[Try it]: One range is to be output from the listing below, exactly as written: the line with "The width and height of the screenshot is (1200, 597)." to the line with "Given: Select the Client filter box", both kept.

[Records for processing]:
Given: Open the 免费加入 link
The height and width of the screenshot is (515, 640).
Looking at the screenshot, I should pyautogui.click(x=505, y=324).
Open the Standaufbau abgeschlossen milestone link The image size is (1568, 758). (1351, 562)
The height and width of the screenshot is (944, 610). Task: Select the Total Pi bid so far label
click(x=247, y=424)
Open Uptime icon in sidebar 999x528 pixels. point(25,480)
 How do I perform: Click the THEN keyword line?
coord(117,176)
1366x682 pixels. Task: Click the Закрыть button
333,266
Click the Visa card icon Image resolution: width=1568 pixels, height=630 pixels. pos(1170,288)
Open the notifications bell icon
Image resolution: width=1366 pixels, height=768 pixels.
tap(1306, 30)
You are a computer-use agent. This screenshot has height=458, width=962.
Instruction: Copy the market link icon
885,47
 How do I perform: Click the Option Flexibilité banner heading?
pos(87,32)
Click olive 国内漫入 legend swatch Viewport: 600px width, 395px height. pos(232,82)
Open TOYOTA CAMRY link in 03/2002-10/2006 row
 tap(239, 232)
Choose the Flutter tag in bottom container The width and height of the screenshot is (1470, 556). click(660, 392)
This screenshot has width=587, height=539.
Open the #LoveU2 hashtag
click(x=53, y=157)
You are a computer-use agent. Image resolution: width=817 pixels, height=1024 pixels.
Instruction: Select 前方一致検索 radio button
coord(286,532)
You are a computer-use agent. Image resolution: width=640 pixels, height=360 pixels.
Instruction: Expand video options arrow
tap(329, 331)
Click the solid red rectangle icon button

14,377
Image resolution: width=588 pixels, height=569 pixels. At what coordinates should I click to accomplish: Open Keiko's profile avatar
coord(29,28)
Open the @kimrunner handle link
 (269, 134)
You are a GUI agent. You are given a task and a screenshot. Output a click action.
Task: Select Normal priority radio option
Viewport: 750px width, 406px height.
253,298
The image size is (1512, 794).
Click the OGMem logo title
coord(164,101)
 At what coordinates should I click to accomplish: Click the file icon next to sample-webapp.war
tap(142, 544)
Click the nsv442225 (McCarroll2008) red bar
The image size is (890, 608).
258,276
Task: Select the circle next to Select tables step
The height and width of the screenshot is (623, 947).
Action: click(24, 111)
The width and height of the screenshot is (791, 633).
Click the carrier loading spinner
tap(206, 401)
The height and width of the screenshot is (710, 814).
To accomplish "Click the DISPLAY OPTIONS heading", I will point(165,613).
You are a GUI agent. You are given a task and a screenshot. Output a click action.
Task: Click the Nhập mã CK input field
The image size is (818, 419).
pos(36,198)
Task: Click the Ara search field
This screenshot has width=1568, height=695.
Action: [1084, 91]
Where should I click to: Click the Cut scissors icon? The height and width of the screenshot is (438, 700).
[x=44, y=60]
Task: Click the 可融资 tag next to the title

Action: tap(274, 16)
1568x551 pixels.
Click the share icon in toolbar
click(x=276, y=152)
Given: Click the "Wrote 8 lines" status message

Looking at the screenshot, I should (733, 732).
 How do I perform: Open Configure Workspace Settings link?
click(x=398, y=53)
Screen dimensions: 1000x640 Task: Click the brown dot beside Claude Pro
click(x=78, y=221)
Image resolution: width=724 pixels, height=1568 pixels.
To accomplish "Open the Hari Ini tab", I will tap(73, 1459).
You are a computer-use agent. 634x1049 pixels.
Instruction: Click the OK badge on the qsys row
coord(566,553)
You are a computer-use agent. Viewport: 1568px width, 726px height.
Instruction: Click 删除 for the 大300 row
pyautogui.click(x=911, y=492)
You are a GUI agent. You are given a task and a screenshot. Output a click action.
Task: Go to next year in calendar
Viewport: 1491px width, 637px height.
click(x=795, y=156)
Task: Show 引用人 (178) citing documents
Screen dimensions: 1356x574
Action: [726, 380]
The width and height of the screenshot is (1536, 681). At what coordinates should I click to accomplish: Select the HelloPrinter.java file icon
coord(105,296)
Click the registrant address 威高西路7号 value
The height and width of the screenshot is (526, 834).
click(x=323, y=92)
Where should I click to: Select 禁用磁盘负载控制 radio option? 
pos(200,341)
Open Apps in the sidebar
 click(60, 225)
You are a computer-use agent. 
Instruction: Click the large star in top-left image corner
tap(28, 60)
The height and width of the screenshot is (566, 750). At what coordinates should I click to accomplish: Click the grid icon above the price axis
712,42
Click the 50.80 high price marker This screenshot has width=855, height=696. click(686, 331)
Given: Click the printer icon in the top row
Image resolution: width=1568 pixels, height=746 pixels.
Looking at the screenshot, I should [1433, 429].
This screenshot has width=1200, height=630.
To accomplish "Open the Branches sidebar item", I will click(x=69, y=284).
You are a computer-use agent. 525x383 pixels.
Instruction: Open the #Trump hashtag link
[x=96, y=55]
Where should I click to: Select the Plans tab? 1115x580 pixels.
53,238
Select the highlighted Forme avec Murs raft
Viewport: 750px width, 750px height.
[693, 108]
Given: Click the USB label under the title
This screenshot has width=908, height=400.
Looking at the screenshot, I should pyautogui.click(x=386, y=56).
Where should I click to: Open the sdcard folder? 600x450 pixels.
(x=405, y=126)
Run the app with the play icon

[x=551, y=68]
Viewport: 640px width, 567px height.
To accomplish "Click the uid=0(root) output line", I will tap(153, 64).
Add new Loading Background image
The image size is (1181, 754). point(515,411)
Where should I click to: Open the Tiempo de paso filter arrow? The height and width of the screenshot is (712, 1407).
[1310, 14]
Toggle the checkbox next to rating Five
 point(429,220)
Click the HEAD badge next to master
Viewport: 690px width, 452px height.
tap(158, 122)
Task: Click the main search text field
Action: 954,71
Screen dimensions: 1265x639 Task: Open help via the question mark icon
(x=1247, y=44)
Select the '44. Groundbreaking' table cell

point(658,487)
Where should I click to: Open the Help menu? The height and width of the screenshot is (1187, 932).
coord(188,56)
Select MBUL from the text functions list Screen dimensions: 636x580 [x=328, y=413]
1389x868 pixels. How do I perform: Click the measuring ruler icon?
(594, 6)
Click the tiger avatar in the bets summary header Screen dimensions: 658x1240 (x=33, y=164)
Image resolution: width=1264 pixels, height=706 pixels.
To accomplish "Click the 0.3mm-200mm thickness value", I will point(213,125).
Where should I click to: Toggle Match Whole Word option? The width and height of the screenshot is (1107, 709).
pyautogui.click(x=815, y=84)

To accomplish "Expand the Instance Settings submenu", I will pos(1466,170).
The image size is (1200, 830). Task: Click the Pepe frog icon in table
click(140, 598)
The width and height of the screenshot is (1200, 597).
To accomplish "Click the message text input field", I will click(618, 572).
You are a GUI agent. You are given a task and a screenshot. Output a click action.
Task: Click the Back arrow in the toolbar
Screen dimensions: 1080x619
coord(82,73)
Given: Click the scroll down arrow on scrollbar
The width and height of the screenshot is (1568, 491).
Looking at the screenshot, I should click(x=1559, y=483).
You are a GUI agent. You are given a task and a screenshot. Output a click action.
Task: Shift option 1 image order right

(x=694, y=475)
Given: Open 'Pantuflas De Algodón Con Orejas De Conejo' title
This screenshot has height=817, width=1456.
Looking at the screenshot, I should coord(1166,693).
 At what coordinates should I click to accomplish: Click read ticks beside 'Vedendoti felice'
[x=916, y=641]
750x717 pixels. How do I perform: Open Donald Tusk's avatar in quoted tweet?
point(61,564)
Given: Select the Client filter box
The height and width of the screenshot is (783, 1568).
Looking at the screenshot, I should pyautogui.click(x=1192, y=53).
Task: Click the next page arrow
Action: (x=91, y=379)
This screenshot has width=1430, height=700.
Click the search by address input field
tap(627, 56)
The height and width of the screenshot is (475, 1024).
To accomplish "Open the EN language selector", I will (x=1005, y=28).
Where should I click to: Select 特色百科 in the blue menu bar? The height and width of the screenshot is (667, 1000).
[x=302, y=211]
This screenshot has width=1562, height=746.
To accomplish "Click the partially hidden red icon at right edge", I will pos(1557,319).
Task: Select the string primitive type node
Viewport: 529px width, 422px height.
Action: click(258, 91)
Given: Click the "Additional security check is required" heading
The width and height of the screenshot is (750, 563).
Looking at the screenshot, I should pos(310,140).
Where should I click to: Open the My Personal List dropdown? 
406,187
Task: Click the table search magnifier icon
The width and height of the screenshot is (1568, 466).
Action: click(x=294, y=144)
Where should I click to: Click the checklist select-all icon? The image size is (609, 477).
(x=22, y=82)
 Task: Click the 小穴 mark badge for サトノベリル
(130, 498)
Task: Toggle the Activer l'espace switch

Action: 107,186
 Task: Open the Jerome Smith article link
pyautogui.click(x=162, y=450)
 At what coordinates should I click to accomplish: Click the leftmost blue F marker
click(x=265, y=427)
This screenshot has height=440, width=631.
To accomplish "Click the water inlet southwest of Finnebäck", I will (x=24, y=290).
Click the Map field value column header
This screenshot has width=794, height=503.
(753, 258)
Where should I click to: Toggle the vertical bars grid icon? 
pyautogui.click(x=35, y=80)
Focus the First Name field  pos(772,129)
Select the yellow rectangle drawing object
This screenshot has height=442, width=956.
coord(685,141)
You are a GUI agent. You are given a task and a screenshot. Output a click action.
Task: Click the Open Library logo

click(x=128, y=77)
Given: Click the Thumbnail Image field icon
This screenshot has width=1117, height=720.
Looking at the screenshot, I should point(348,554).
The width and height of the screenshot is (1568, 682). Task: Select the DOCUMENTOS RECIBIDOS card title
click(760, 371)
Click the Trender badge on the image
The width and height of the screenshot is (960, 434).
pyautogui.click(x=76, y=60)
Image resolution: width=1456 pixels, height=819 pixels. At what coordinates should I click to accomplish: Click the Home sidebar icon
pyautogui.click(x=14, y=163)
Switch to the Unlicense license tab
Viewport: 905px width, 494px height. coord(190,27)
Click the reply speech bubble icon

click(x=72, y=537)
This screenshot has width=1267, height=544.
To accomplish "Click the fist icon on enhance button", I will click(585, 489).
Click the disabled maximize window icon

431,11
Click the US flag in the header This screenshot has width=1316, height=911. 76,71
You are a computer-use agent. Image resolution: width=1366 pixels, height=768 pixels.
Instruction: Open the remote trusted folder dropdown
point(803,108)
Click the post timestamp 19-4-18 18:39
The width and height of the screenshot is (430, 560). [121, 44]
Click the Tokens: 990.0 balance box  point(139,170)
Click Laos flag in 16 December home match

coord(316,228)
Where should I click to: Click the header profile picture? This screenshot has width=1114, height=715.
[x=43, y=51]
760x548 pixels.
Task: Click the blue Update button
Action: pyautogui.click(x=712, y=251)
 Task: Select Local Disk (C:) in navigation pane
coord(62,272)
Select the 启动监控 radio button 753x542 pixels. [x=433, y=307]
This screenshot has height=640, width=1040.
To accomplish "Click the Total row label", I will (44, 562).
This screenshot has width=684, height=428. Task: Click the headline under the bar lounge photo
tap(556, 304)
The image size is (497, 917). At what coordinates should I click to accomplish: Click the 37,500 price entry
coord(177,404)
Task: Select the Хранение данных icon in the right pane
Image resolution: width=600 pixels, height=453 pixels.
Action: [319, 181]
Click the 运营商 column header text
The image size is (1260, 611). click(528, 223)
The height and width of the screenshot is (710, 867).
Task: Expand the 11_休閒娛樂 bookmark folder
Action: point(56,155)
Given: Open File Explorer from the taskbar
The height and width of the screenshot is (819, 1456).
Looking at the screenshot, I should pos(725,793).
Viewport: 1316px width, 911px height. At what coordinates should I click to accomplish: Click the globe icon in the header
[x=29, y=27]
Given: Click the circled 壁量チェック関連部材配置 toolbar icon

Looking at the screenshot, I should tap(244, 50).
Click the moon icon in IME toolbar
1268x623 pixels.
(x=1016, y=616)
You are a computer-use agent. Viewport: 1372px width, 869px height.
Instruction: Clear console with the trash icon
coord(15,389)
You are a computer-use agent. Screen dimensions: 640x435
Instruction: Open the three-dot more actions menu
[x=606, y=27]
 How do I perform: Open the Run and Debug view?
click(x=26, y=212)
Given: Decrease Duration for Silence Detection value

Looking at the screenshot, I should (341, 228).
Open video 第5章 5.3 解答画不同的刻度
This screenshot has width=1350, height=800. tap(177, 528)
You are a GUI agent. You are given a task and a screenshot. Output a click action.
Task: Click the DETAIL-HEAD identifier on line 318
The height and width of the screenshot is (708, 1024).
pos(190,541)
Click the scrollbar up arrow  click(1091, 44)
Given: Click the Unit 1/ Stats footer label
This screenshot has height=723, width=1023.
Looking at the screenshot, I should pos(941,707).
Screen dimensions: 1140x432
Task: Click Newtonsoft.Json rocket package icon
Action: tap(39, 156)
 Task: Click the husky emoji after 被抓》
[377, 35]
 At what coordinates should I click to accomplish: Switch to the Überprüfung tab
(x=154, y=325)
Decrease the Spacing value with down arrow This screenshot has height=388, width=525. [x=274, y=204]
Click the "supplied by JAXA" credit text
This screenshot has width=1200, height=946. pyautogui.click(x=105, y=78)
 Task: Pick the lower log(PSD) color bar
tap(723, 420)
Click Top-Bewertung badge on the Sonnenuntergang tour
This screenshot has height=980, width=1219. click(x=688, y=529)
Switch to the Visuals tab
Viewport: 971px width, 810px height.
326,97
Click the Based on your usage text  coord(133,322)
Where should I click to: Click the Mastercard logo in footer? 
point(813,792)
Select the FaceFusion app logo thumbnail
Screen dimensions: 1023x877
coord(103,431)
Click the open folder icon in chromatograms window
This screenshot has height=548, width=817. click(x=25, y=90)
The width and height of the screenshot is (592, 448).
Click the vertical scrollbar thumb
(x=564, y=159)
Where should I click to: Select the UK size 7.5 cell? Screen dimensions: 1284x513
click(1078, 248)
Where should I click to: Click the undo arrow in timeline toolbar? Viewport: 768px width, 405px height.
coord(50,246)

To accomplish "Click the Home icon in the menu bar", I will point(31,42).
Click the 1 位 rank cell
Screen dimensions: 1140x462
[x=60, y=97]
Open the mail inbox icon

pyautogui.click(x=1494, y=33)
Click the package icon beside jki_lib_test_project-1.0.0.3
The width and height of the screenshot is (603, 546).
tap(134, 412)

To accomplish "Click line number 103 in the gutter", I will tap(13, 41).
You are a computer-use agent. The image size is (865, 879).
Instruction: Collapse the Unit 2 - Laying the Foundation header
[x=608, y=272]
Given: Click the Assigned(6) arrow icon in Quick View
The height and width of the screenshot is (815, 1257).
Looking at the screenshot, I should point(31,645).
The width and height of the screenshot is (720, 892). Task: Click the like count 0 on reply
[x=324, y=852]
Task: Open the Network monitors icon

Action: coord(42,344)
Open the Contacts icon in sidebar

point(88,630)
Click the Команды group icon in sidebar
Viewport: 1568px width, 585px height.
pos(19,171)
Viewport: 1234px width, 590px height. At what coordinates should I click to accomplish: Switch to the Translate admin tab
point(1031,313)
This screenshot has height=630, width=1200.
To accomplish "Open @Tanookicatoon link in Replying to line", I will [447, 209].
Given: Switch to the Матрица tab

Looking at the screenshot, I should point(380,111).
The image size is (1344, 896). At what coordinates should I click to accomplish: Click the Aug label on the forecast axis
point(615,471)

[Written reply]:
The width and height of the screenshot is (1200, 597).
To accomplish "Click the message text input field", I will click(618, 572).
You are a GUI agent. You are given a task and a screenshot. Output a click action.
Task: Click the Back arrow in the toolbar
Screen dimensions: 1080x619
coord(82,73)
Given: Click the scroll down arrow on scrollbar
The width and height of the screenshot is (1568, 491).
Looking at the screenshot, I should click(x=1559, y=483).
You are a GUI agent. You are given a task and a screenshot. Output a click action.
Task: Shift option 1 image order right

(x=694, y=475)
Given: Open 'Pantuflas De Algodón Con Orejas De Conejo' title
This screenshot has height=817, width=1456.
Looking at the screenshot, I should coord(1166,693).
 At what coordinates should I click to accomplish: Click read ticks beside 'Vedendoti felice'
[x=916, y=641]
750x717 pixels. How do I perform: Open Donald Tusk's avatar in quoted tweet?
point(61,564)
Given: Select the Client filter box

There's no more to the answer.